◆ **Data rows**
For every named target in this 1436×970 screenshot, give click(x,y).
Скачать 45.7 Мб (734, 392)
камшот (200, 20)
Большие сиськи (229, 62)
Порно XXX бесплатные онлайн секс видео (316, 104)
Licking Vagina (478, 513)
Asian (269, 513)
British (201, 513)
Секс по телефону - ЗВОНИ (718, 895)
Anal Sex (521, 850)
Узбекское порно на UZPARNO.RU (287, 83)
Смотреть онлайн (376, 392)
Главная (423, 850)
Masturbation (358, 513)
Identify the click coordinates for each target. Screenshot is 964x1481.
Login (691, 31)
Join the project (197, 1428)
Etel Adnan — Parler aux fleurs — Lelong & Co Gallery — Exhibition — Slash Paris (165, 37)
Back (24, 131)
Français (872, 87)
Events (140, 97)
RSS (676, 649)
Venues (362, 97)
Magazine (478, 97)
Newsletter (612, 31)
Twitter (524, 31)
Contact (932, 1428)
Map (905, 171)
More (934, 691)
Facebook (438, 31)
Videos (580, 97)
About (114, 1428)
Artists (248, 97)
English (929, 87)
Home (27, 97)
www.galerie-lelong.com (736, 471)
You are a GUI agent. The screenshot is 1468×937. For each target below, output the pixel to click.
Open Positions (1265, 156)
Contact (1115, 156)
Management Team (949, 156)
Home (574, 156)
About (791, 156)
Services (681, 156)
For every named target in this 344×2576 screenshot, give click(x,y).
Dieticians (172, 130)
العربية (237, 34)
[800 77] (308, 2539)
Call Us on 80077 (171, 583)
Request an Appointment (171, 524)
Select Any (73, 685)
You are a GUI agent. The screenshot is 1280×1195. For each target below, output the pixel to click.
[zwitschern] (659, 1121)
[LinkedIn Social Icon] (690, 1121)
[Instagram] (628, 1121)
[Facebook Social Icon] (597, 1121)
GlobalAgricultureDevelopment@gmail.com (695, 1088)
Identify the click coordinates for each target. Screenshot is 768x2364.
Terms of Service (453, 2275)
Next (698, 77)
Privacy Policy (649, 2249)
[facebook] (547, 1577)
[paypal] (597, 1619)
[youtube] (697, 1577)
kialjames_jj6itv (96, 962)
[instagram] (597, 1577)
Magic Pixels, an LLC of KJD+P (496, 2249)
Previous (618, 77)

◆ **Task prompt**
Rewrite all the records above, replacing every instance of "Contact" with "Contact Us" and keeping everything else unchanged.

◆ **Solution for this task**
For every named target in this 1436×970 screenshot, give click(x,y).
Скачать 45.7 Мб (734, 392)
камшот (200, 20)
Большие сиськи (229, 62)
Порно XXX бесплатные онлайн секс видео (316, 104)
Licking Vagina (478, 513)
Asian (269, 513)
British (201, 513)
Секс по телефону - ЗВОНИ (718, 895)
Anal Sex (521, 850)
Узбекское порно на UZPARNO.RU (287, 83)
Смотреть онлайн (376, 392)
Главная (423, 850)
Masturbation (358, 513)
Identify the click coordinates for each target. Screenshot is 964x1481.
Login (691, 31)
Join the project (197, 1428)
Etel Adnan — Parler aux fleurs — Lelong & Co Gallery — Exhibition — Slash Paris (165, 37)
Back (24, 131)
Français (872, 87)
Events (140, 97)
RSS (676, 649)
Venues (362, 97)
Magazine (478, 97)
Newsletter (612, 31)
Twitter (524, 31)
Contact Us (932, 1428)
Map (905, 171)
More (934, 691)
Facebook (438, 31)
Videos (580, 97)
About (114, 1428)
Artists (248, 97)
English (929, 87)
Home (27, 97)
www.galerie-lelong.com (736, 471)
You are a GUI agent. The screenshot is 1468×937. For each target below, output the pixel to click.
Open Positions (1265, 156)
Contact Us (1115, 156)
Management Team (949, 156)
Home (574, 156)
About (791, 156)
Services (681, 156)
For every named target in this 344×2576 screenshot, give click(x,y).
Dieticians (172, 130)
العربية (237, 34)
[800 77] (308, 2539)
Call Us on 80077 (171, 583)
Request an Appointment (171, 524)
Select Any (73, 685)
You are a GUI agent. The screenshot is 1280×1195. For each target below, output the pixel to click.
[zwitschern] (659, 1121)
[LinkedIn Social Icon] (690, 1121)
[Instagram] (628, 1121)
[Facebook Social Icon] (597, 1121)
GlobalAgricultureDevelopment@gmail.com (695, 1088)
Identify the click coordinates for each target. Screenshot is 768x2364.
Terms of Service (453, 2275)
Next (698, 77)
Privacy Policy (649, 2249)
[facebook] (547, 1577)
[paypal] (597, 1619)
[youtube] (697, 1577)
kialjames_jj6itv (96, 962)
[instagram] (597, 1577)
Magic Pixels, an LLC of KJD+P (496, 2249)
Previous (618, 77)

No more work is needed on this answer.